(Entries for locating words and elements)
+-------+
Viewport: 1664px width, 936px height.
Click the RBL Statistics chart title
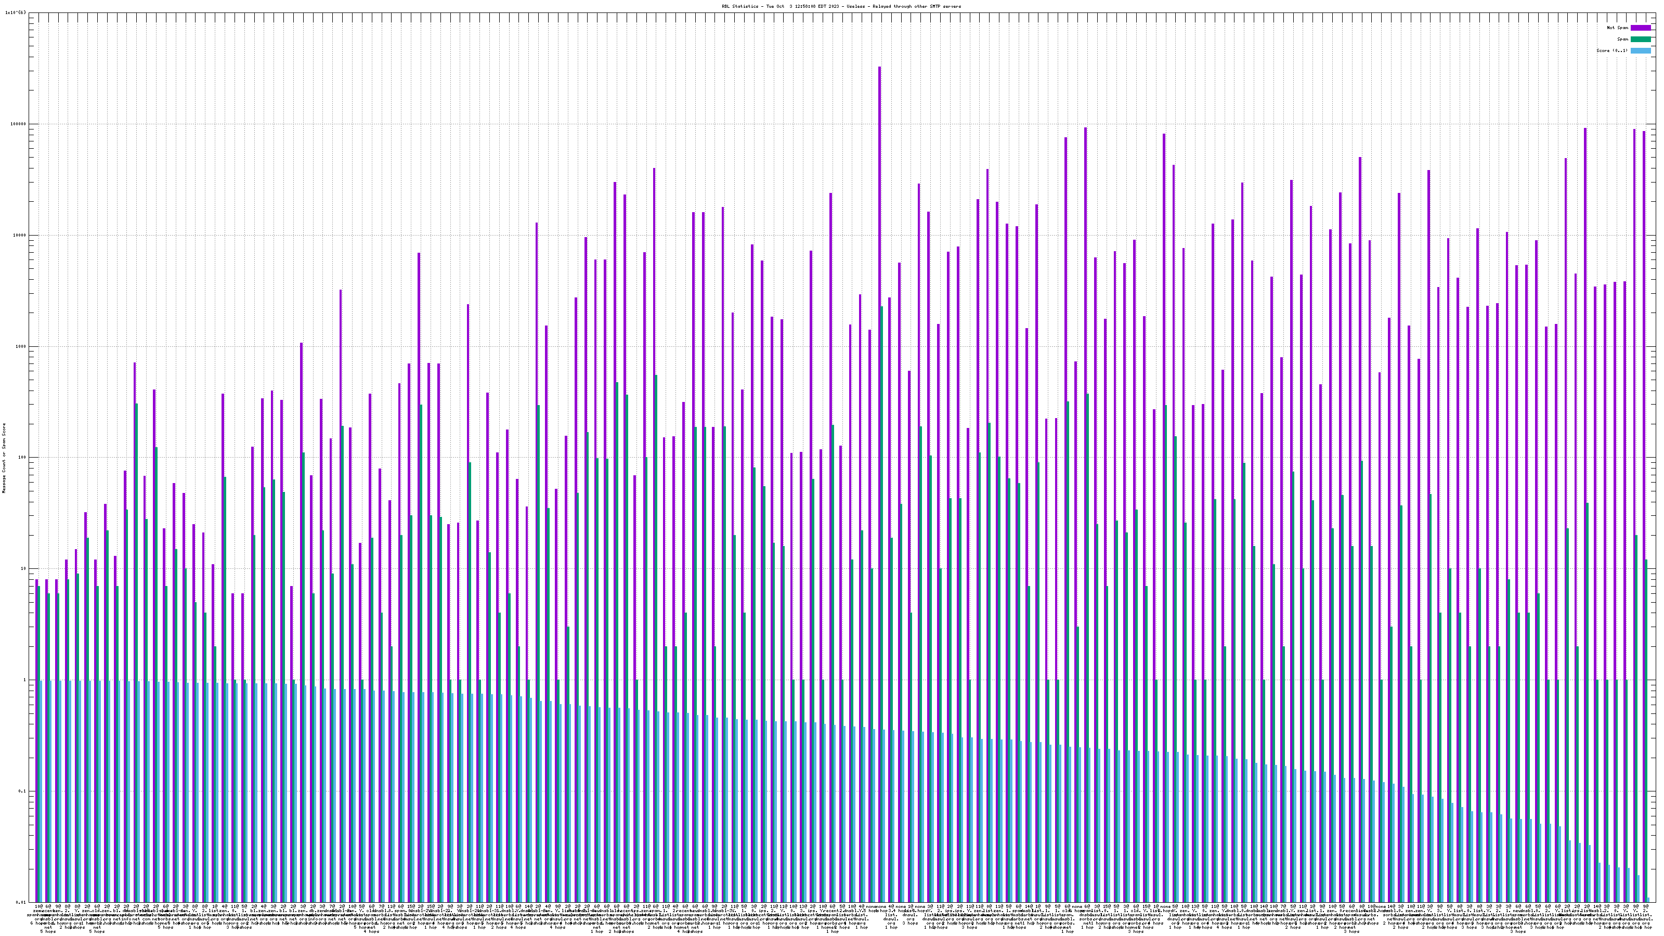[841, 6]
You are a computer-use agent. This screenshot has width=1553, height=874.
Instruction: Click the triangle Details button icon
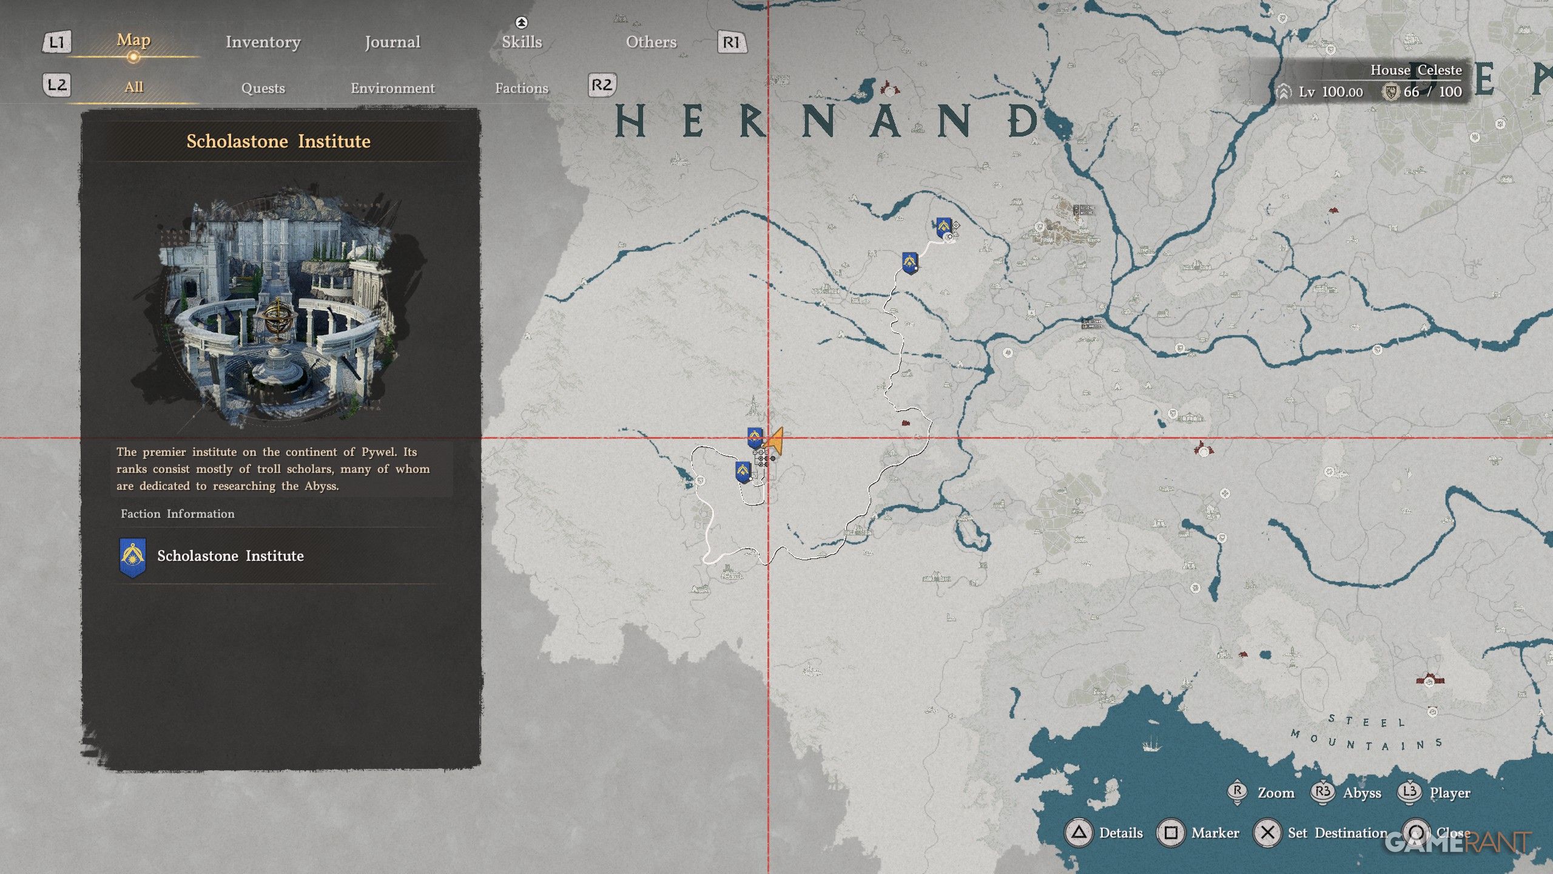click(1079, 833)
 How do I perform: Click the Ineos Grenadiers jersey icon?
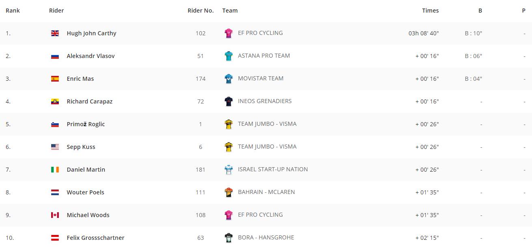click(228, 101)
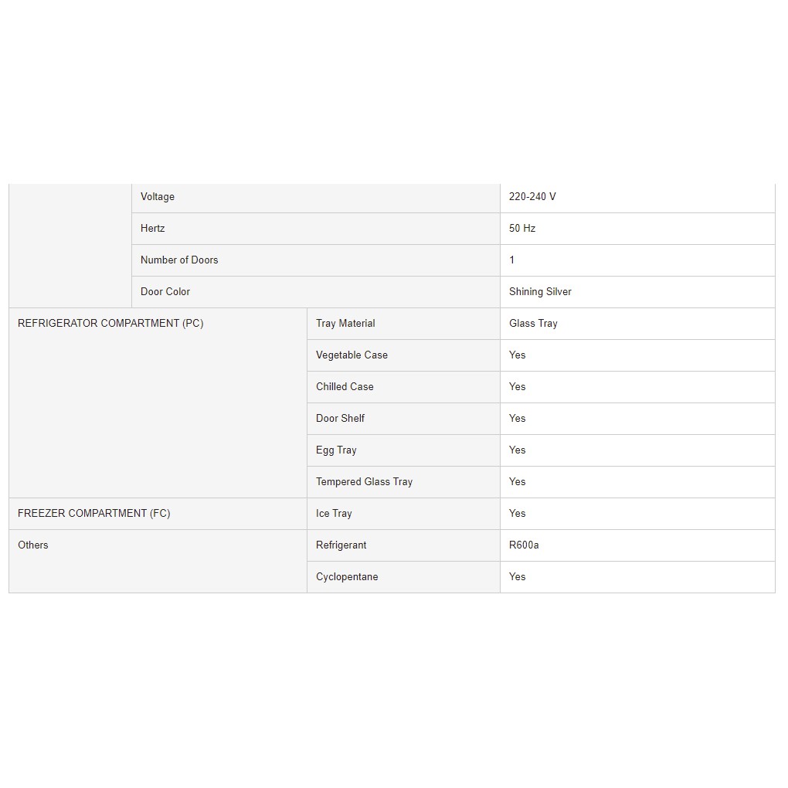The width and height of the screenshot is (788, 788).
Task: Click the REFRIGERATOR COMPARTMENT (PC) heading
Action: (x=110, y=323)
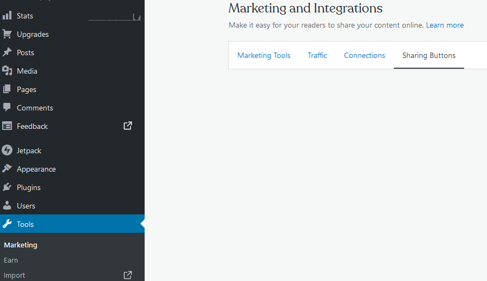Click the Pages icon in sidebar
This screenshot has width=487, height=281.
coord(7,89)
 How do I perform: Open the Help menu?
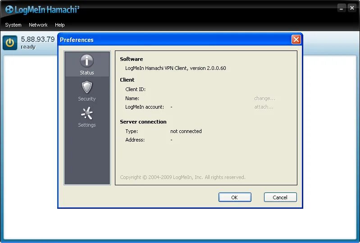click(59, 25)
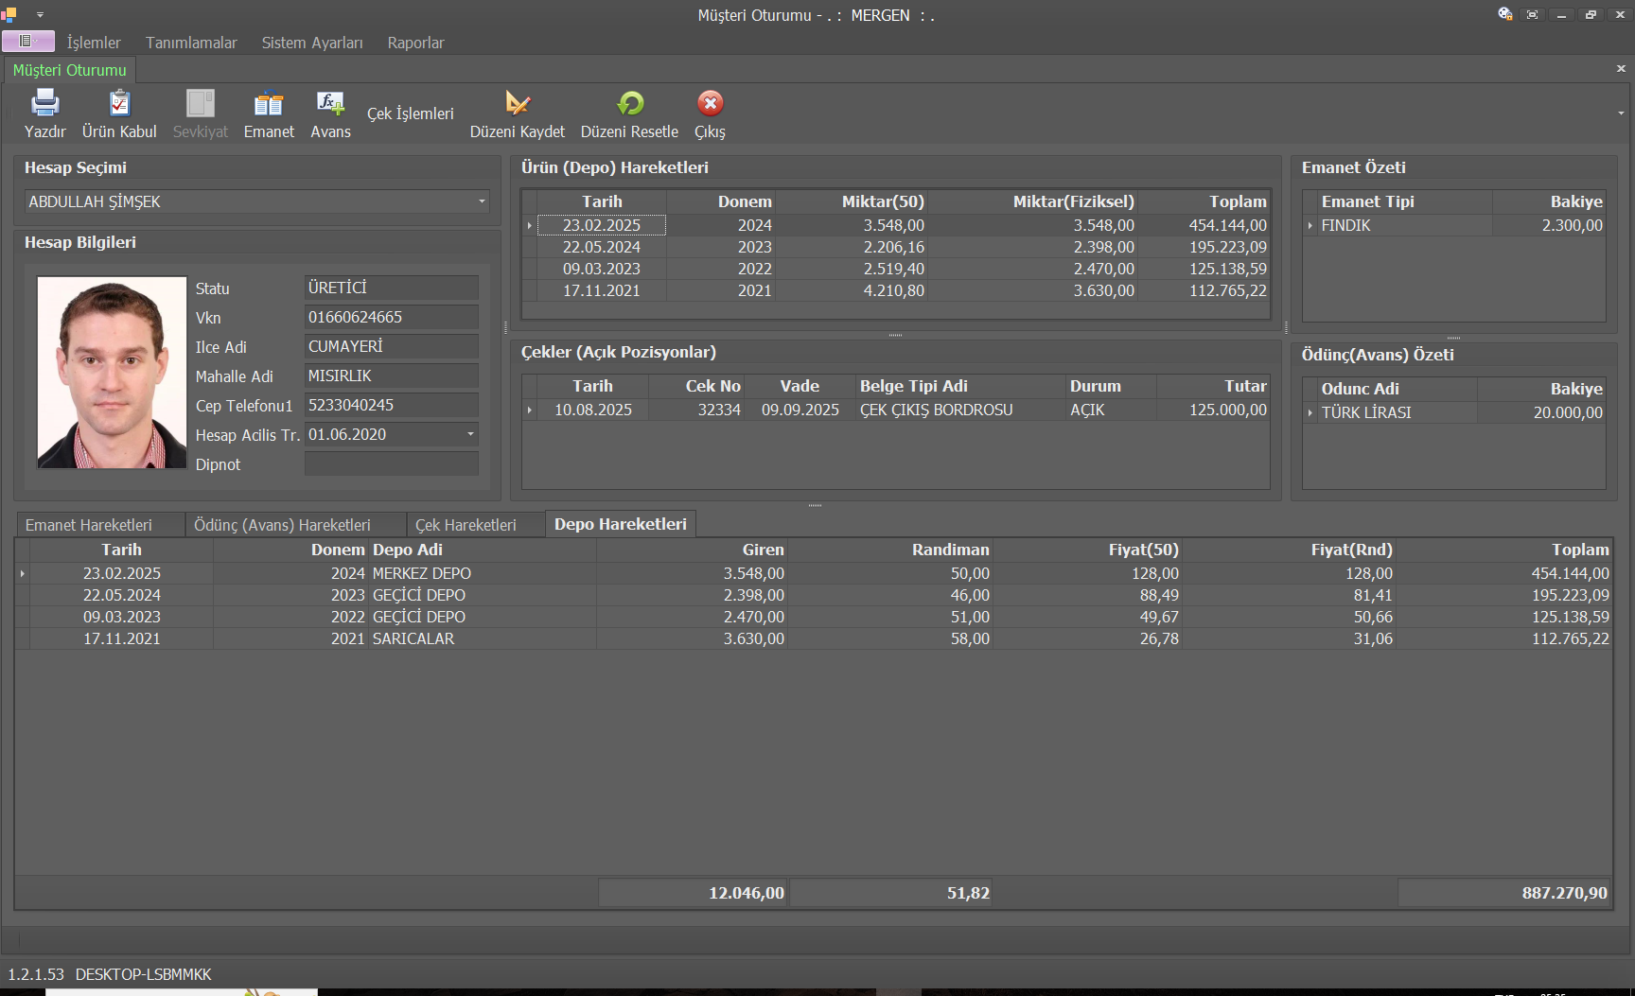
+-------+
> **What is needed**: Edit the records from their beginning through the line containing "click(1079, 833)" by replacing "triangle" with "circle" and leaving everything else unchanged. Give back only those lines, without the pictures.

> **Task answer**:
Viewport: 1664px width, 936px height.
Click the RBL Statistics chart title
[841, 6]
You are a computer-use agent. This screenshot has width=1553, height=874.
Instruction: Click the circle Details button icon
click(1079, 833)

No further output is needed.